Serious social reformers today agree that rigorous efforts to determine “what works” are essential. But, depending on what the administration considers “strong evidence,” these efforts risk sabotaging or marginalizing some of the most innovative attempts to solve intractable social problems. I worry that, in defining what constitutes “the best available evidence” of effectiveness, the OMB and federal agencies will follow the constricted approach of the Coalition for Evidence-Based Policy and the U.S. Department of Education’s What Works Clearinghouse. These and similar organizations claim scientific rigor by insisting that public and philanthropic support go only to programs shown to be evidence-based through experimental evaluation methods, preferably involving random assignment of participants to experimental and control groups. The implication is that this methodology can determine definitively and objectively, uncontaminated by human judgment, whether any intervention—be it a pill, a model program, or an ambitious institutional change—produces a different outcome than would otherwise occur.
Unfortunately, no single, circumscribed program can turn things around in an entire community or for a whole population. Nor can complex social programs and policies be tested like new drugs. The interventions that turn around inner-city schools, strengthen families, and rebuild neighborhoods are not stable chemicals manufactured and administered in standardized doses. They are sprawling efforts with multiple components, some of which may be proven experimentally, but many that can’t be because they require midcourse corrections and adaptations to fit local circumstances.
Reformers in virtually every domain—from education to human services and social policy—have been learning that the most promising strategies are likely to be complex and highly dependent on their social, physical, and policy context. Very few efforts to improve education for at-risk students, prevent child abuse, increase labor-market participation, or reduce teenage pregnancy or homelessness succeed by applying a single, bounded intervention. They depend on community capacity to take elements that have worked somewhere already, adapt them, and reconfigure them with other strategies emerging from research, experience, and theory to make a coherent whole.
The search for silver bullets is giving way to an understanding that, to make inroads on big social problems, reformers must mobilize multiple, interacting strategies that take account not only of individual needs but also of the power of context. President Obama has urged that we stop treating unemployment, violence, failing schools, and broken homes in isolation and put together what works “to heal that entire community.” That’s the thinking behind the president’s proposed Promise Neighborhoods initiative, inspired by the accomplishments of the Harlem Children’s Zone.
What is remarkable about the collection of activities that the Harlem program comprises, and what has captured the attention of funders, reformers, and politicians, is that they build on one another; each is shaped to add to and multiply the impact of the others. Theory and experience suggest that the long-term results of these coherent efforts will ultimately be a critical mass of engaged, nurturing families, well-educated students, community values that support education and responsibility, and an infrastructure to sustain results that cannot be achieved by isolated programs aimed only at individuals.
The trouble is that scaling up such collections of reforms is hard, and determining what, exactly, works is even harder.
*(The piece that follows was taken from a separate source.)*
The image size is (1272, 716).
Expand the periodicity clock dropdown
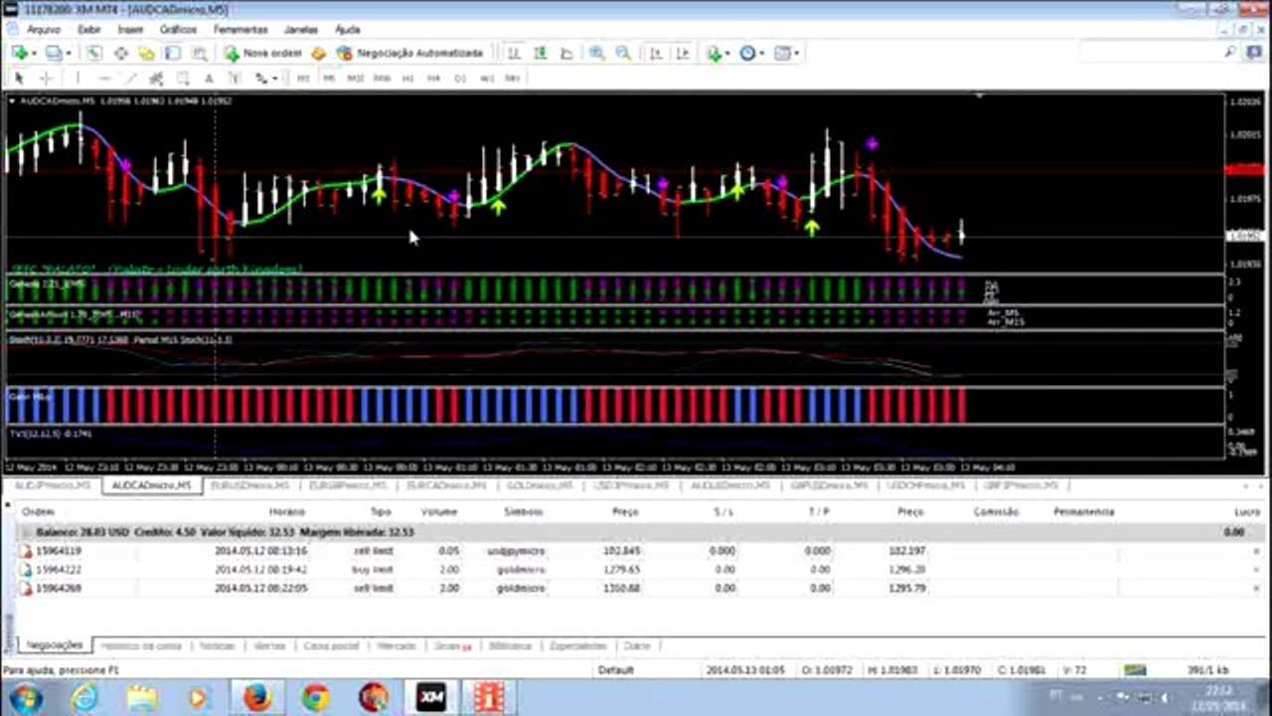pos(762,54)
In assessing the success of complex, interactive efforts to improve outcomes, experimental methods cannot be the sole arbiter of effectiveness.
As a family-support program in King County, Wash., has discovered, the “rigid, narrow accountability” that funders demand forces programs to “keep doing only what worked yesterday, instead of what works today.” In an internal evaluation, it found that the very qualities that make the program effective are the qualities that make measurement so difficult.
The obstacles to demonstrating effectiveness, which become even more formidable in moving beyond the programmatic, are best overcome with a clear focus on results.
In the 1990s, the state of Vermont established state-local partnerships so people in all domains could do everything likely to contribute to school readiness. Their focus on results encouraged innovation and local problem-solving and replaced rigid regulation of inputs with rigorous accountability for accomplishments.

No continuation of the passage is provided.